Poe Dameron starts off a bit reluctantly. The story – as we learn immediately – directly predates The Force Awakens and the main plot revolves around Poe’s search for Lor San Tekka. That is the old guy played by Max von Sydow whom Poe meets in the opening scene of The Force Awakens.
This overarching plot gives the story a clear direction, preventing it from becoming only a series of random events connected to the main character. While reading the first chapter, I was somewhat uncertain about where this was going (if anywhere), but eventually, my feelings that I was reading “yet another lazy piece” were overcome. The story’s plot is in no way original, but altogether makes a well-balanced mixture.
What I have said about the story goes also for the characters. As soon as you make it a bit further into the comic, you’ll see the characterisation is very good and, when it comes to characters appearing in the films (basically Poe, BB-8, C-3PO, old Leia and Phasma), spot on. The only sad thing is that the characterisation doesn’t proceed beyond what we already know from the films (even Poe’s relationship with BB-8 is basically on the same “yes, acknowledged”-level we see in the one scene in the movie. I feel like a big chance was missed here).
What most fans should appreciate is that the comics focuses quite a bit on the Black Squadron, i.e. the group of pilots under Poe’s command. “Old school” fans might reminisce about Rogue Squadron, because the Blacks maintain quite the same atmosphere. I should also point out that one of the pilots, Snap Wexley, is an important character in Chuck Wendig’s Aftermath trilogy.
The antagonists are represented by The First Order and specifically agent Terex, who is Poe’s chief adversary.

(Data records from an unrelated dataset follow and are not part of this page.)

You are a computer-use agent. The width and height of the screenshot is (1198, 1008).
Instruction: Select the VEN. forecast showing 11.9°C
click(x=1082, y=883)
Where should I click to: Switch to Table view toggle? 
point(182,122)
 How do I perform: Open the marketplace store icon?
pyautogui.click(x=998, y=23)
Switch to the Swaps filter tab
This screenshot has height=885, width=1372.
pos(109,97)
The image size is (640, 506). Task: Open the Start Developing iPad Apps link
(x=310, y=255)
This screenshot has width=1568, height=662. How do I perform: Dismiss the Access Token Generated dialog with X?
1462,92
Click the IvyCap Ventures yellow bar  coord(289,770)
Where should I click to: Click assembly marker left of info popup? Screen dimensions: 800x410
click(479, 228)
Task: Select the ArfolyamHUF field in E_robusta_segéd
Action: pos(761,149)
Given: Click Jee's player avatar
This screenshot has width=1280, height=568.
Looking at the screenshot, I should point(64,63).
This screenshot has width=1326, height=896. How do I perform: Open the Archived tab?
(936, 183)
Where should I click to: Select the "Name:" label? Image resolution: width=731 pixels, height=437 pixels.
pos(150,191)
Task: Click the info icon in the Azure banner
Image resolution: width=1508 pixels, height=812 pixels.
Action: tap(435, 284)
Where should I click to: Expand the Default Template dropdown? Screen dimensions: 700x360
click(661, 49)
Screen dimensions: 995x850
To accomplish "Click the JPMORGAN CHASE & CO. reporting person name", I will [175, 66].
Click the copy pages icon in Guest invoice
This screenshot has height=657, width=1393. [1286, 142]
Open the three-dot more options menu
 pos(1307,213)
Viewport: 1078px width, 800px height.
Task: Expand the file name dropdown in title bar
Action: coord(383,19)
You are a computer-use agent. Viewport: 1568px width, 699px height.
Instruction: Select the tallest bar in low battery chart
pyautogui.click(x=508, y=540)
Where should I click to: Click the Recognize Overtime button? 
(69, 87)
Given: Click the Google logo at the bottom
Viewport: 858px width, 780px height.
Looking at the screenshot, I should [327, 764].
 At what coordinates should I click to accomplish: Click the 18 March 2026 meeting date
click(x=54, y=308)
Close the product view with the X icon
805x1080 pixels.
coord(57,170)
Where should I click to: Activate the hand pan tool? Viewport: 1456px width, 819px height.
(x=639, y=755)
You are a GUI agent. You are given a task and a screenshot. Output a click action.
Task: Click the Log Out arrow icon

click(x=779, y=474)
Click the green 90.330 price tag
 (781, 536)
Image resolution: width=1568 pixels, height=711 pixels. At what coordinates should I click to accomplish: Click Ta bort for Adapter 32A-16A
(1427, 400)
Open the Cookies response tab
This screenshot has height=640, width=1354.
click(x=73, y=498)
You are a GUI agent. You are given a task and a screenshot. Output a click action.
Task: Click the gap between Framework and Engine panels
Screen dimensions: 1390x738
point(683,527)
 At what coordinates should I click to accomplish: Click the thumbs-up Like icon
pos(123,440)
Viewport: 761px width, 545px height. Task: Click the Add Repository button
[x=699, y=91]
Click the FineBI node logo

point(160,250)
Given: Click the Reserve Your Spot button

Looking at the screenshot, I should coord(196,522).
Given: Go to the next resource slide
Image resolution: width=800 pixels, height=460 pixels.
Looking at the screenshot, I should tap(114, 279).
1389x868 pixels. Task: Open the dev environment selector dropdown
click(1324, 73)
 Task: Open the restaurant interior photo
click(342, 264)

Whereas he is in many ways a “classic villain”, he has his own story and you might even like him (if you don’t mind classic villains). My personal opinion of him is that he’s nothing very original, but it certainly could have been worse. Sufficient to say, he is a worthy adversary for Poe, if nothing else, and the dynamic between them is entertaining enough.
Even though both the chief protagonist and the antagonist are male, what we have here is no “boys’ club”. There are important female characters, aside from Leia (who serves more like the “quest-giver” here), Poe’s colleagues in the Black Squadron like Jessika Pava (known also from the movies) or Karé Kun; another impressive character is Poe’s old friend Suralinda Javos. Another of the characters I enjoyed very much (even though she appears mostly in the background) was Captain Phasma. She is at the same time so intimidating and so stuck-up that it is hilarious. Quite in line with her portrayal in the movie.
No Great Revelations
Regretfully, the comics has not shown anything at all on the front of surprising revelations. Poe Dameron isn’t the kind of story that would expand your knowledge beyond what you are already familiar with from the movies; it is rather the kind of thing you can read recreationally to follow a story of your favourite character. In that respect, Disney has a bit of lazy writing on its hands.
The visual art itself is also (however I do not claim to be an expert in that field) not so amazing that the book would be worth getting just because of it. It is decent, however. Phil Noto’s pencil work has certainly managed to capture Oscar Isaac’s portrayal of Poe.
There are some moments which really work, however. In one of the later stories, there is a scene of special significance, a ceremony of sorts, where Poe Dameron is having a long speech. Not only is the scene superbly written – something that would emotionally overwhelm you on a big screen, and without the awful pathos usually reserved for big speeches. Its visual depiction also has many small details which bring it to life: such as characters’ expressions conveying their emotions, or Poe having his beard cleanly shaven for the occasion (you can tell that it is fresh – now this is what I call successful painting).
It is a pity there are not more of such moments. Even more’s the pity that, like I said, the comic doesn’t actually bring in anything new. Who knows – maybe the story’s finale will bring us something more; I, however, somehow doubt it. If you are a Poe Dameron fan, however, I am sure you are going to enjoy his adventures in the comics form.